_Task objective_.
Please reproduce every line of the listing below without changing a single character.

_Input for this task_.
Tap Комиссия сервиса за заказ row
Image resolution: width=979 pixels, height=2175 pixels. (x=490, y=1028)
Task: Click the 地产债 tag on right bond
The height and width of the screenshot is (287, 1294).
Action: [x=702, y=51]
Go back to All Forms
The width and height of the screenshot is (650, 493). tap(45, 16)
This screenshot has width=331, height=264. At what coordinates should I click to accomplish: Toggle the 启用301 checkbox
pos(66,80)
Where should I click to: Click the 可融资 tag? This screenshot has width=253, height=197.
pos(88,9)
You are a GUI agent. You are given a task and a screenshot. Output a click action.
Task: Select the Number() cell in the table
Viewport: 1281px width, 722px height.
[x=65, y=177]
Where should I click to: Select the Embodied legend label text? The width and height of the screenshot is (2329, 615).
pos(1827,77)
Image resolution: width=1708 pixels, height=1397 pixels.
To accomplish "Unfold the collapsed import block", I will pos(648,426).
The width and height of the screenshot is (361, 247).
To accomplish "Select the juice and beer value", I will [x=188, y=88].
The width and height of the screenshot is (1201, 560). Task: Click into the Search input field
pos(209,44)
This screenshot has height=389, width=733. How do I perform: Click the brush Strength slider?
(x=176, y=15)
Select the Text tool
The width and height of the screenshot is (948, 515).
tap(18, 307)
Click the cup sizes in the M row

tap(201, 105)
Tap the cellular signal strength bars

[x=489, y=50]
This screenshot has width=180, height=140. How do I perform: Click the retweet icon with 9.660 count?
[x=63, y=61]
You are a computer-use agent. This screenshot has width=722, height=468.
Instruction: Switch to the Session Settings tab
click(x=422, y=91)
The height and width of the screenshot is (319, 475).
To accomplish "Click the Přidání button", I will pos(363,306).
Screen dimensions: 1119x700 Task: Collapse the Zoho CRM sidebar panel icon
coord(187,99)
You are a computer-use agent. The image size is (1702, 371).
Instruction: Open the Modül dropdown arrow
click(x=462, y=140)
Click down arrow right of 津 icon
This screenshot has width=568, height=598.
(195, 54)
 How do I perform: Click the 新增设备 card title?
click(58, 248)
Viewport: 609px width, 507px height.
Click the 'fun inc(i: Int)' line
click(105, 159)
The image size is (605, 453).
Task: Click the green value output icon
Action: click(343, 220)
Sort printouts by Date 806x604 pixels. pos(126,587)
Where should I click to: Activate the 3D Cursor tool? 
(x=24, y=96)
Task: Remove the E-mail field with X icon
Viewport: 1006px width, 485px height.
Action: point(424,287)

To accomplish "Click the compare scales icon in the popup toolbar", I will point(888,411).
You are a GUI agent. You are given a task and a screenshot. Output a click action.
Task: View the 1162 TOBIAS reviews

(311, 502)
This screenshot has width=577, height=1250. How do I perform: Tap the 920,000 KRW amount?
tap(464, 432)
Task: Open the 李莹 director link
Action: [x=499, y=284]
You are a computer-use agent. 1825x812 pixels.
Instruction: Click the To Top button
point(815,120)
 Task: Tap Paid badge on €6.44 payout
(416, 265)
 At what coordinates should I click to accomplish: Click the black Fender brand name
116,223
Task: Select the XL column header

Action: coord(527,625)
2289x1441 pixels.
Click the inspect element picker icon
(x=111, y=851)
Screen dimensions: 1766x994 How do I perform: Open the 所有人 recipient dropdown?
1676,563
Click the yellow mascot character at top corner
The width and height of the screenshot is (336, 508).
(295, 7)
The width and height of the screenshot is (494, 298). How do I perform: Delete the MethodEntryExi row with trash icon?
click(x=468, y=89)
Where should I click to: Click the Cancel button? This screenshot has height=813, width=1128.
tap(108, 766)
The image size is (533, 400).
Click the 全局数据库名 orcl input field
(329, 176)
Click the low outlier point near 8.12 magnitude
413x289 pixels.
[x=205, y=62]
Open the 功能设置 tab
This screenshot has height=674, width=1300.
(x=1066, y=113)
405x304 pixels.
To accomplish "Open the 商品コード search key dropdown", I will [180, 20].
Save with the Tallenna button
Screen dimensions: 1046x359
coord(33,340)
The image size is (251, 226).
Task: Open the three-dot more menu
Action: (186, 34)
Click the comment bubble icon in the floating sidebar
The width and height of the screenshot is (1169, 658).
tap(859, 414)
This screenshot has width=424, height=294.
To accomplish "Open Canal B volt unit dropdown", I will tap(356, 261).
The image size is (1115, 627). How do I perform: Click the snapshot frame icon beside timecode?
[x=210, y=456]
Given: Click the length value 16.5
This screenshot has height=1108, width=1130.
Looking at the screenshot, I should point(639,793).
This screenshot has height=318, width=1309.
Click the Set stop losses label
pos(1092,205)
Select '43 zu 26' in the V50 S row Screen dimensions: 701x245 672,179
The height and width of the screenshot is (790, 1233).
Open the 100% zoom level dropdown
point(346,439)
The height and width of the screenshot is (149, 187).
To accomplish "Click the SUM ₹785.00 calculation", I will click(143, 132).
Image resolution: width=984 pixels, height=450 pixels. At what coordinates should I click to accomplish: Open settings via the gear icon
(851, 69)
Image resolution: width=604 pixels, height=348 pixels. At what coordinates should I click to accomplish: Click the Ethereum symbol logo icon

_Task response_.
Tap Комиссия сервиса за заказ row
Image resolution: width=979 pixels, height=2175 pixels. (x=490, y=1028)
Task: Click the 地产债 tag on right bond
The height and width of the screenshot is (287, 1294).
Action: [x=702, y=51]
Go back to All Forms
The width and height of the screenshot is (650, 493). tap(45, 16)
This screenshot has width=331, height=264. At what coordinates should I click to accomplish: Toggle the 启用301 checkbox
pos(66,80)
Where should I click to: Click the 可融资 tag? This screenshot has width=253, height=197.
pos(88,9)
You are a GUI agent. You are given a task and a screenshot. Output a click action.
Task: Select the Number() cell in the table
Viewport: 1281px width, 722px height.
[x=65, y=177]
Where should I click to: Select the Embodied legend label text? The width and height of the screenshot is (2329, 615).
pos(1827,77)
Image resolution: width=1708 pixels, height=1397 pixels.
To accomplish "Unfold the collapsed import block", I will pos(648,426).
The width and height of the screenshot is (361, 247).
To accomplish "Select the juice and beer value", I will [x=188, y=88].
The width and height of the screenshot is (1201, 560). Task: Click into the Search input field
pos(209,44)
This screenshot has height=389, width=733. How do I perform: Click the brush Strength slider?
(x=176, y=15)
Select the Text tool
The width and height of the screenshot is (948, 515).
tap(18, 307)
Click the cup sizes in the M row

tap(201, 105)
Tap the cellular signal strength bars

[x=489, y=50]
This screenshot has width=180, height=140. How do I perform: Click the retweet icon with 9.660 count?
[x=63, y=61]
You are a computer-use agent. This screenshot has width=722, height=468.
Instruction: Switch to the Session Settings tab
click(x=422, y=91)
The height and width of the screenshot is (319, 475).
To accomplish "Click the Přidání button", I will pos(363,306).
Screen dimensions: 1119x700 Task: Collapse the Zoho CRM sidebar panel icon
coord(187,99)
You are a computer-use agent. The image size is (1702, 371).
Instruction: Open the Modül dropdown arrow
click(x=462, y=140)
Click down arrow right of 津 icon
This screenshot has width=568, height=598.
(195, 54)
 How do I perform: Click the 新增设备 card title?
click(58, 248)
Viewport: 609px width, 507px height.
Click the 'fun inc(i: Int)' line
click(105, 159)
The image size is (605, 453).
Task: Click the green value output icon
Action: click(343, 220)
Sort printouts by Date 806x604 pixels. pos(126,587)
Where should I click to: Activate the 3D Cursor tool? 
(x=24, y=96)
Task: Remove the E-mail field with X icon
Viewport: 1006px width, 485px height.
Action: point(424,287)

To accomplish "Click the compare scales icon in the popup toolbar", I will point(888,411).
You are a GUI agent. You are given a task and a screenshot. Output a click action.
Task: View the 1162 TOBIAS reviews

(311, 502)
This screenshot has width=577, height=1250. How do I perform: Tap the 920,000 KRW amount?
tap(464, 432)
Task: Open the 李莹 director link
Action: [x=499, y=284]
You are a computer-use agent. 1825x812 pixels.
Instruction: Click the To Top button
point(815,120)
 Task: Tap Paid badge on €6.44 payout
(416, 265)
 At what coordinates should I click to accomplish: Click the black Fender brand name
116,223
Task: Select the XL column header

Action: coord(527,625)
2289x1441 pixels.
Click the inspect element picker icon
(x=111, y=851)
Screen dimensions: 1766x994 How do I perform: Open the 所有人 recipient dropdown?
1676,563
Click the yellow mascot character at top corner
The width and height of the screenshot is (336, 508).
(295, 7)
The width and height of the screenshot is (494, 298). How do I perform: Delete the MethodEntryExi row with trash icon?
click(x=468, y=89)
Where should I click to: Click the Cancel button? This screenshot has height=813, width=1128.
tap(108, 766)
The image size is (533, 400).
Click the 全局数据库名 orcl input field
(329, 176)
Click the low outlier point near 8.12 magnitude
413x289 pixels.
[x=205, y=62]
Open the 功能设置 tab
This screenshot has height=674, width=1300.
(x=1066, y=113)
405x304 pixels.
To accomplish "Open the 商品コード search key dropdown", I will [180, 20].
Save with the Tallenna button
Screen dimensions: 1046x359
coord(33,340)
The image size is (251, 226).
Task: Open the three-dot more menu
Action: (186, 34)
Click the comment bubble icon in the floating sidebar
The width and height of the screenshot is (1169, 658).
tap(859, 414)
This screenshot has width=424, height=294.
To accomplish "Open Canal B volt unit dropdown", I will tap(356, 261).
The image size is (1115, 627). How do I perform: Click the snapshot frame icon beside timecode?
[x=210, y=456]
Given: Click the length value 16.5
This screenshot has height=1108, width=1130.
Looking at the screenshot, I should point(639,793).
This screenshot has height=318, width=1309.
Click the Set stop losses label
pos(1092,205)
Select '43 zu 26' in the V50 S row Screen dimensions: 701x245 672,179
The height and width of the screenshot is (790, 1233).
Open the 100% zoom level dropdown
point(346,439)
The height and width of the screenshot is (149, 187).
To accomplish "Click the SUM ₹785.00 calculation", I will click(143, 132).
Image resolution: width=984 pixels, height=450 pixels. At what coordinates should I click to accomplish: Open settings via the gear icon
(851, 69)
Image resolution: width=604 pixels, height=348 pixels. At what coordinates should I click to accomplish: Click the Ethereum symbol logo icon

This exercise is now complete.